Large language models are increasingly being used to support network operations (NetOps) and artificial intelligence for IT operations (AIOps), including incident investigation, root-cause analysis, configuration synthesis, and limited self-healing. In both NetOps and AIOps, this shift is changing how tasks are managed. Agent-based operations work as workflows, from gathering evidence to taking action, following permissions, policies, and checks, and providing rollback options when necessary. This is crucial because operational decisions can have instant impacts. To make the argument concrete, we organise the relevant literature around the hierarchy of autonomy, tool scope, evidence traces, and assurance contracts. These contracts define what an agent may observe, propose, and execute. They also define the checks that must pass before any action is allowed. A consistent pattern appears across work on telemetry query recommendation, diagnosis, root-cause analysis, configuration synthesis, change planning, and limited self-healing. Operational reliability does not come chiefly from the model itself. It depends on the machinery around the model. We also argue that evaluation should go beyond static question answering. Agentic NetOps and AIOps systems require workflow-centred evaluation, including trace quality, bounded tool use, safe proposal generation, replay in sandboxed environments, and canary trials with rollback-aware scoring. Without these measures, a system may appear robust yet remain too fragile. Finally, we examine security, privacy, and governance risks that become acute when agents sit close to operational control surfaces. Taken together, the survey concludes that progress in intelligent NetOps and AIOps will depend on treating autonomy as a constrained operational control problem, whose outputs must be reliable, auditable, and securely deployable.
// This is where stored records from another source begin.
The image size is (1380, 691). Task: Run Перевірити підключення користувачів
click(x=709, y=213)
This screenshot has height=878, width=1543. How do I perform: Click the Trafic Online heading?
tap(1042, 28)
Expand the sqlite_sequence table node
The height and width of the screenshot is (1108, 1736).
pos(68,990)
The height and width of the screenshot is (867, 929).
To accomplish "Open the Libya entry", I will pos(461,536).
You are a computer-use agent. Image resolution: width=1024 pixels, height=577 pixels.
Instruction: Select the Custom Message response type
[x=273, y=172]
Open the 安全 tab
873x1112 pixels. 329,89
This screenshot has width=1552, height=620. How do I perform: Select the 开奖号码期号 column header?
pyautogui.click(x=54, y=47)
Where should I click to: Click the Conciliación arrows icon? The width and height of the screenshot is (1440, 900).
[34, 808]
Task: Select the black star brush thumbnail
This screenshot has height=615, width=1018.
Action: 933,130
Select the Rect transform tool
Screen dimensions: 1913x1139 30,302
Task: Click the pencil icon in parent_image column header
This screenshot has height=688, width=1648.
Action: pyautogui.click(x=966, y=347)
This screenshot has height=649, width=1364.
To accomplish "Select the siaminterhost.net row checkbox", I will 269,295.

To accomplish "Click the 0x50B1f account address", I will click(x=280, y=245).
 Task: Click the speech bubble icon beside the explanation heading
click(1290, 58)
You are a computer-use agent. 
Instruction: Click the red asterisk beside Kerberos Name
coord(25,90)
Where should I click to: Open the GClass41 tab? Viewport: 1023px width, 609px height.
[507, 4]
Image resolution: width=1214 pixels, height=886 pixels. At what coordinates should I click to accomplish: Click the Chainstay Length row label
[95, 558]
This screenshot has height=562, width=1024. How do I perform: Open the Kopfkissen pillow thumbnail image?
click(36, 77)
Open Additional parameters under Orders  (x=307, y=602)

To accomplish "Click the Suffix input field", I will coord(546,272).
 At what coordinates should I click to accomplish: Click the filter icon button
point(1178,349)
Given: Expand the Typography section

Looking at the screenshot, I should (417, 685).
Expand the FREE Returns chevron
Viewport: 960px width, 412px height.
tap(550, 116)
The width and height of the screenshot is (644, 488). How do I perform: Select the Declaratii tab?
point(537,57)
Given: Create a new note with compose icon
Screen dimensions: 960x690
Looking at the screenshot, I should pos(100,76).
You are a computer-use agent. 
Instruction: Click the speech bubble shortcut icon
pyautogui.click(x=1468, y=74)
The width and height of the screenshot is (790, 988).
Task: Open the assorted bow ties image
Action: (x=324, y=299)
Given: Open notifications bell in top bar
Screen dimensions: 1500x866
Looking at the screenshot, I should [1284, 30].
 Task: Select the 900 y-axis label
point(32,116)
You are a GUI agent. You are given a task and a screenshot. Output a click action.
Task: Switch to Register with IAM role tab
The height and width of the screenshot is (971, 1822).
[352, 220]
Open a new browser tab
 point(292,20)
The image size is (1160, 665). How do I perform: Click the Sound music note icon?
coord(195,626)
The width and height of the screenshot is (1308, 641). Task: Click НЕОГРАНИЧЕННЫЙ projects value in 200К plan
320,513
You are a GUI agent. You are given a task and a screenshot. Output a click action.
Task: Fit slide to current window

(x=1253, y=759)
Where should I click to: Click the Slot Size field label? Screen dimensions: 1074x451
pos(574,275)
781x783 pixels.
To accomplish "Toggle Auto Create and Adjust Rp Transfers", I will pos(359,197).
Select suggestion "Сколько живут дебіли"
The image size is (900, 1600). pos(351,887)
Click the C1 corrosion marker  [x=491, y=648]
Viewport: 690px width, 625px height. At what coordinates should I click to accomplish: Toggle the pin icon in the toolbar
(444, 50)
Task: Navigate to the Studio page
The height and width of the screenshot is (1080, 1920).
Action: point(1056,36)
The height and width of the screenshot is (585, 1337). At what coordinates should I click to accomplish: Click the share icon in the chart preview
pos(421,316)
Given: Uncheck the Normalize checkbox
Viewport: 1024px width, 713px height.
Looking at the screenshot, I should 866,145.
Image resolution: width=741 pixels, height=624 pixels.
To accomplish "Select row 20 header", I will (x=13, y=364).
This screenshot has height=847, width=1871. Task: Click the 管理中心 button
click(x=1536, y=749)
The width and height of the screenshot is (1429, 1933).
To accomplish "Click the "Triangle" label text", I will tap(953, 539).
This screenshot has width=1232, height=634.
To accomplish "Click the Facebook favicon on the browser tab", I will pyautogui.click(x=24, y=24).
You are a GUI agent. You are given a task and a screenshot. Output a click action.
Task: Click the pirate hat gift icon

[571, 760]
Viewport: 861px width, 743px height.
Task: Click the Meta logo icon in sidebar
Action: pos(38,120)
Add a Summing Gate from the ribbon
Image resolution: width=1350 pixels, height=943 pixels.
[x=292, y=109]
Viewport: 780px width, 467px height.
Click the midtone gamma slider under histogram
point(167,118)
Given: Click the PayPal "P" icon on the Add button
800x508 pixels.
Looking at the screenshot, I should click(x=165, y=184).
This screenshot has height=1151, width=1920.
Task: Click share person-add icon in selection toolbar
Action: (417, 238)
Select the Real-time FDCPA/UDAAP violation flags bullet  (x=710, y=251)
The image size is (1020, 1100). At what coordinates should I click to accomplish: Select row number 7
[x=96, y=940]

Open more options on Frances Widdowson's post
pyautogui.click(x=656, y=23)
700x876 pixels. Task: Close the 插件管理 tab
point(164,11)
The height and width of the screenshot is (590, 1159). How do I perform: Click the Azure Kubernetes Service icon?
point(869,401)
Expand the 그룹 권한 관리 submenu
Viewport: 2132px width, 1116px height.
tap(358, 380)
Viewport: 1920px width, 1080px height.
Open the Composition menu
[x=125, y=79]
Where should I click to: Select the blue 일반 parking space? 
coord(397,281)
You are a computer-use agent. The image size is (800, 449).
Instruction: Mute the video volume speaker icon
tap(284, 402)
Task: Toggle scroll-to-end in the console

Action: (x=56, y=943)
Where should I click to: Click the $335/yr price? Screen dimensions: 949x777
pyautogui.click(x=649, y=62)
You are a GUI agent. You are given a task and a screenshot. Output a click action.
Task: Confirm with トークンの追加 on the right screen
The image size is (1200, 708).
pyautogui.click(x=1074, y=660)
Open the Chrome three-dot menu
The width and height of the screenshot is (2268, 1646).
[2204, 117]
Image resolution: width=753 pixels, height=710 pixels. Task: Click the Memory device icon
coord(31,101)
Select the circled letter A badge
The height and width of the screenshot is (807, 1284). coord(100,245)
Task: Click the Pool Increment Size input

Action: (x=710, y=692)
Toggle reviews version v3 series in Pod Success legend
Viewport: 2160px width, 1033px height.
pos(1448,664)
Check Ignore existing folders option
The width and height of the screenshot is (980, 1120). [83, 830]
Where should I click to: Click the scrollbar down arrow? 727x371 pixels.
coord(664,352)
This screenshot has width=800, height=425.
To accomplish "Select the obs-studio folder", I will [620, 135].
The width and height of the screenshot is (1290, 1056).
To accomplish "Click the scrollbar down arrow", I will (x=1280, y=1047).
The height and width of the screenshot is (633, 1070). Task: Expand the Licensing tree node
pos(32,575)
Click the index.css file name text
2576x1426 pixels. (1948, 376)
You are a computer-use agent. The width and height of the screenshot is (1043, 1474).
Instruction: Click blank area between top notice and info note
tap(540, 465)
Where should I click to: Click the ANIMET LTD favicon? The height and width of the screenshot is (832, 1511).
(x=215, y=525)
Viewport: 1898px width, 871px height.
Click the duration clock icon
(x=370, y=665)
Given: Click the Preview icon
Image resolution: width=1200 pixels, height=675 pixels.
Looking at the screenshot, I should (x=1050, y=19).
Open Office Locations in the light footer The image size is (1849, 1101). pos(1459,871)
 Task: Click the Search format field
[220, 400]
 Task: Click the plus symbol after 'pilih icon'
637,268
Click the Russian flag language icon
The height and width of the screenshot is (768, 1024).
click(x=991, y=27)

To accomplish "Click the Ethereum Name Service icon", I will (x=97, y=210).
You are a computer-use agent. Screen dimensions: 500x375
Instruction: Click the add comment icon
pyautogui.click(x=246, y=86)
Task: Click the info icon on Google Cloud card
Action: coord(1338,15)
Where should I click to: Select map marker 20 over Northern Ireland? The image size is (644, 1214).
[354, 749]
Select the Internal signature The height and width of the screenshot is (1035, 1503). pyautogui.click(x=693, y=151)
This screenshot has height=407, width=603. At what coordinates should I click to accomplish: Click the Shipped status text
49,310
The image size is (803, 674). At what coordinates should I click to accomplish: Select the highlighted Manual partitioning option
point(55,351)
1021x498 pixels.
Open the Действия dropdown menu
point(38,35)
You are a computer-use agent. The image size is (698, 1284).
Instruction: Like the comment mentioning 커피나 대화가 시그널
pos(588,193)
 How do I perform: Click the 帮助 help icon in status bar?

翻译：大语言模型正日益广泛地应用于网络运营（NetOps）和面向IT运维的人工智能（AIOps），涵盖事件调查、根因分析、配置合成以及有限的自我修复。在NetOps和AIOps领域，这一转变正在改变任务的管理方式。基于智能体的运维以工作流形式运作，从证据收集到行动执行，遵循权限、策略和检查机制，并在必要时提供回滚选项。这一点至关重要，因为运营决策可能产生即时影响。为具体阐述这一论点，我们围绕自主层级、工具范围、证据追踪和保证契约，梳理了相关文献。这些契约界定了智能体可以观察、提议和执行的内容，同时也规定了任何行动执行前必须通过的各项检查。在遥测查询推荐、诊断、根因分析、配置合成、变更规划以及有限自我修复等工作中，呈现出一种一致的模式。运营可靠性主要并非来自模型本身，而是依赖于模型周边的配套机制。我们还认为，评估不应局限于静态问答。自主NetOps和AIOps系统需要以工作流为中心的评估，包括追踪质量、受限的工具使用、安全的方案生成、沙盒环境中的回放，以及具备回滚感知评分的金丝雀测试。缺乏这些措施，系统可能看似稳健，实则过于脆弱。最后，我们审视了当智能体靠近运营控制面时变得尤为突出的安全、隐私和治理风险。综合来看，本综述得出结论：智能NetOps和AIOps的进展，将取决于将自主性视为一个受约束的运营控制问题，其输出必须可靠、可审计且可安全部署。